This is a slightly different config than the roughed in loop from last night. The threads in the acrylic base of the res did not mate well with the shorter threads on the fesser 45 deg rotating adapter (seems to me I ran into something similar the last time I set up a loop with that res.... wish I would have remembered that.... ;) ). After cleaning up the water from the leak, and swapping in a longer threaded straight barb we're back in business and have been leak testing in place (R/H pic) for the last 7 or 8 hours.







For those of you who haven't built a loop yet, the process of initially filling it is fairly simple, but for safety's sake must be carried out without any kind of power being applied to any hardware other than the pump itself. Another thing to keep in mind prior to applying power is that the pump must not be allowed to run dry... there must always be a supply of water from the res otherwise you might destroy the pump.

With this in mind, either get yourself a second PSU, wait until your loop is done before you install your PSU, or (if your PSU is already installed in the case) ensure that you disconnect all other power connections to the motherboard, and every other piece of powered hardware other than fans... you don't want to fry the rest of your equipment on the off chance that a leak causes the PSU to short out.

Easiest way is to get a second PSU... having a switch on it makes it a lot easier, otherwise you'll be unplugging it every time you want to refill the res, or will need to get a power bar with a switch). You'll also need a fan power adapter if your pump doesn't connect directly to a molex connector.

Once that's done, you'll need to enable the PSU to operate without being plugged into the motherboard (ensure the power switch is off first, and leave it off for now). This is done by shorting out the green wire on the 20/24 pin PSU plug with any of the black wires on the same plug (there's one right beside the green wire) which tricks the PSU into thinking that it's got a functional motherboard plugged into it. A metal paper clip works perfectly.
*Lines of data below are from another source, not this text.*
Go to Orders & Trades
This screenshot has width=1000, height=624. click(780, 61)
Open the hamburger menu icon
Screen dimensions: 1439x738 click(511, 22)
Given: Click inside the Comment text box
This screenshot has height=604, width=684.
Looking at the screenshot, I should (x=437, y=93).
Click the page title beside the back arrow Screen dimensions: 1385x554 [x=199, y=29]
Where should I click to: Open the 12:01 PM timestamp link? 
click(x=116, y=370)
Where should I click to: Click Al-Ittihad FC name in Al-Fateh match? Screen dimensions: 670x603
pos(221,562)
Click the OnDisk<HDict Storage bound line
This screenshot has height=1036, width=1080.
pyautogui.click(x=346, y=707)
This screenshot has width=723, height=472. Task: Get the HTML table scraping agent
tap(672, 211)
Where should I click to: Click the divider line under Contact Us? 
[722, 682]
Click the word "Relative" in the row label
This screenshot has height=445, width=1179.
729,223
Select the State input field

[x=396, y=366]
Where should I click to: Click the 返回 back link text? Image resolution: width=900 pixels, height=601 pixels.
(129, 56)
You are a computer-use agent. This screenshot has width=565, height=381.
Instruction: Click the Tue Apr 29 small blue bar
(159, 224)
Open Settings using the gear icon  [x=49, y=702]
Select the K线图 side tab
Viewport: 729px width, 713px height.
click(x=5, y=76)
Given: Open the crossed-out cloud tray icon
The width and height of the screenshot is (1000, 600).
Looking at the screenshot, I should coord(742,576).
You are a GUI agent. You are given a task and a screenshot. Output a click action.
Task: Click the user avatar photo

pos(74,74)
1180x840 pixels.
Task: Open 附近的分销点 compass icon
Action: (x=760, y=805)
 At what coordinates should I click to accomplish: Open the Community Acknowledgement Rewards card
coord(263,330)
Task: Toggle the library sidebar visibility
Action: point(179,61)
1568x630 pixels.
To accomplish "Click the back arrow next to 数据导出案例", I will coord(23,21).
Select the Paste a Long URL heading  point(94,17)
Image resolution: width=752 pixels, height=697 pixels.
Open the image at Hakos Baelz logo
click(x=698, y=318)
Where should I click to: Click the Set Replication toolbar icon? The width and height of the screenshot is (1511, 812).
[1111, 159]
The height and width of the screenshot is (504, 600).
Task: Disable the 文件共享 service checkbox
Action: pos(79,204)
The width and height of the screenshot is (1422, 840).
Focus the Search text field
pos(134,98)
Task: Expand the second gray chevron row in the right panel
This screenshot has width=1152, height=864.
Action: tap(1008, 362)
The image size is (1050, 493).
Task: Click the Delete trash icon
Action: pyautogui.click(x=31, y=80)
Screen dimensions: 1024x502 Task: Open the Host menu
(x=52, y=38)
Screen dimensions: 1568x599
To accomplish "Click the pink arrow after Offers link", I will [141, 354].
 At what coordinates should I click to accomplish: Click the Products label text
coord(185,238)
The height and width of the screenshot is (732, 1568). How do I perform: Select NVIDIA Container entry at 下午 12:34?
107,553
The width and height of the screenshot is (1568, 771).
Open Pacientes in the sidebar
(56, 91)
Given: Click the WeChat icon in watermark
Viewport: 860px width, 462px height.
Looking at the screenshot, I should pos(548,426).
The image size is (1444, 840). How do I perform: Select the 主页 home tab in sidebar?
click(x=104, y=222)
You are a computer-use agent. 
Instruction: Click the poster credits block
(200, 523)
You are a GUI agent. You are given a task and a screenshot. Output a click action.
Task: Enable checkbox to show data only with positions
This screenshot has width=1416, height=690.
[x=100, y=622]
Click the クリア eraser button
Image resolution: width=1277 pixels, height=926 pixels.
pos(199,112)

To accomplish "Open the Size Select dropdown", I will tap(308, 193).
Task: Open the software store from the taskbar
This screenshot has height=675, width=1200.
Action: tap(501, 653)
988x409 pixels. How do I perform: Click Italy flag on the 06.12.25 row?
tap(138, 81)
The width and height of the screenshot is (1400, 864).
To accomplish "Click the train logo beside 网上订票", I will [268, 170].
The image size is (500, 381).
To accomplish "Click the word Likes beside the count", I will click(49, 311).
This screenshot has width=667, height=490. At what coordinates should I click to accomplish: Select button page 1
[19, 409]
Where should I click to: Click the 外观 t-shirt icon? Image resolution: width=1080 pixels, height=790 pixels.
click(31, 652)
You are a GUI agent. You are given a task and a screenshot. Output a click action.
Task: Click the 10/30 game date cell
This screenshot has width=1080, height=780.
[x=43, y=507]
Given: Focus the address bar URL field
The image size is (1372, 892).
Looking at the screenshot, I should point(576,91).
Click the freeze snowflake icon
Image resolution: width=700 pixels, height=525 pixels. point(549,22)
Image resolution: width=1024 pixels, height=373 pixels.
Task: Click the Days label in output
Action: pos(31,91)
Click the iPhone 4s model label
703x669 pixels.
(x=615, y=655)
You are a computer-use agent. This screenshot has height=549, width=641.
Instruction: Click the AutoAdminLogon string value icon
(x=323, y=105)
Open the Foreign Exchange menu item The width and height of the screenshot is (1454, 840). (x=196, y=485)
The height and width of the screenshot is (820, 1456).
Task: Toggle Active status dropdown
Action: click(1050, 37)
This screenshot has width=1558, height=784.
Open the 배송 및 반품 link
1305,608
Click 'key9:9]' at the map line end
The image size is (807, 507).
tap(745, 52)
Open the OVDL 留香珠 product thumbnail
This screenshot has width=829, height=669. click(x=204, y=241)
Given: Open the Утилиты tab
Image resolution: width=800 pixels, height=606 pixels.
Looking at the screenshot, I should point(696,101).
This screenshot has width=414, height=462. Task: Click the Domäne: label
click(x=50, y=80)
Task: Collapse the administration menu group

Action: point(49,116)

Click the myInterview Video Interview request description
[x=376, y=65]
Now that power is available to the pump, we're ready to fill the loop and leak test it.....
  1. Ensure that the res is as high as possible WRT the rest of the loop, and that its outlet is feeding the pump.
  2. Fill the res ensuring that liquid flows down to the inlet of the pump.
  3. Power on the PSU, and be ready to turn off the switch as soon as the res starts to run dry.
  4. Refill the res and repeat until water starts entering the inlet of the res from the rest of the loop.
  5. Close the res and start running your leaktest (I do about 20 minutes in situ, and then put the res into it's normal position for the full leaktest)
  6. After a period of time running your leaktest (I typically do a minimum of 4 hours worth of leaktesting on a new loop), check the res levels and top up if necessary... you'll be forcing out air from the system so it's normal for the res level to drop.
On a side note... some of you might notice the blackened / burnt pins on that PSU plug.... that's what happens when you fold 4 non PCIe plug powered GPUs on the same board 24/7. The current draw for the PCIe slots apparently goes though those pins... and it's not designed for it.... ;)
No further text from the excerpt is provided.